WHAT YOU WILL DO: In the entries that follow, the first line to write out is the one containing "Click plus icon beside left Category dropdown", and the last is the one containing "Launch PgAdmin from". Reproduce that stretch exactly, with nothing before or after it.

Pixel coordinate grounding data:
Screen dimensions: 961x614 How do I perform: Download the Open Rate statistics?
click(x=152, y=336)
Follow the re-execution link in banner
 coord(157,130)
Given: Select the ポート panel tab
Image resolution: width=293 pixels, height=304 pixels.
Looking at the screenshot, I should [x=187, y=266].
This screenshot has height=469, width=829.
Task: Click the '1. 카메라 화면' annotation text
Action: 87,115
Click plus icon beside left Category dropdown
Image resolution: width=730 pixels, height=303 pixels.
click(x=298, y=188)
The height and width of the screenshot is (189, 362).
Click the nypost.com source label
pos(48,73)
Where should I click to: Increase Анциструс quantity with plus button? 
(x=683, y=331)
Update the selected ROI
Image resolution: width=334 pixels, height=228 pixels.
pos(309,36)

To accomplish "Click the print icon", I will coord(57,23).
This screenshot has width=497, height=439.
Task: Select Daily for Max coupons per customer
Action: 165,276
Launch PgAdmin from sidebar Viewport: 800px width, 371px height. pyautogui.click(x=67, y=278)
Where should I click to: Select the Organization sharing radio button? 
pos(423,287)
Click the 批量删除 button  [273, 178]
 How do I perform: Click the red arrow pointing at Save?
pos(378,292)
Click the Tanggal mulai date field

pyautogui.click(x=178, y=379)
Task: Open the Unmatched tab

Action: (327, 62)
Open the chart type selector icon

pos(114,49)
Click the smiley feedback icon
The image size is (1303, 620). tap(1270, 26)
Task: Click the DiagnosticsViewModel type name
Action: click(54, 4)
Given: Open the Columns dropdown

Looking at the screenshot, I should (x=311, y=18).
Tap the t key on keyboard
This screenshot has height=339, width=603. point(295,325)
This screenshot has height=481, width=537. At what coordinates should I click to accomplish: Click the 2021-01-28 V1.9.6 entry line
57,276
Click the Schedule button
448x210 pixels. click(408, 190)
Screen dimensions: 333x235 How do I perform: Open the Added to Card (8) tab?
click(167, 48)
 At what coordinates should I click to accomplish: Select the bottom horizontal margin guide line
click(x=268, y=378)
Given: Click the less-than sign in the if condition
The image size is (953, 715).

ANSWER:
Click plus icon beside left Category dropdown
Image resolution: width=730 pixels, height=303 pixels.
click(x=298, y=188)
The height and width of the screenshot is (189, 362).
Click the nypost.com source label
pos(48,73)
Where should I click to: Increase Анциструс quantity with plus button? 
(x=683, y=331)
Update the selected ROI
Image resolution: width=334 pixels, height=228 pixels.
pos(309,36)

To accomplish "Click the print icon", I will coord(57,23).
This screenshot has width=497, height=439.
Task: Select Daily for Max coupons per customer
Action: 165,276
Launch PgAdmin from sidebar Viewport: 800px width, 371px height. pyautogui.click(x=67, y=278)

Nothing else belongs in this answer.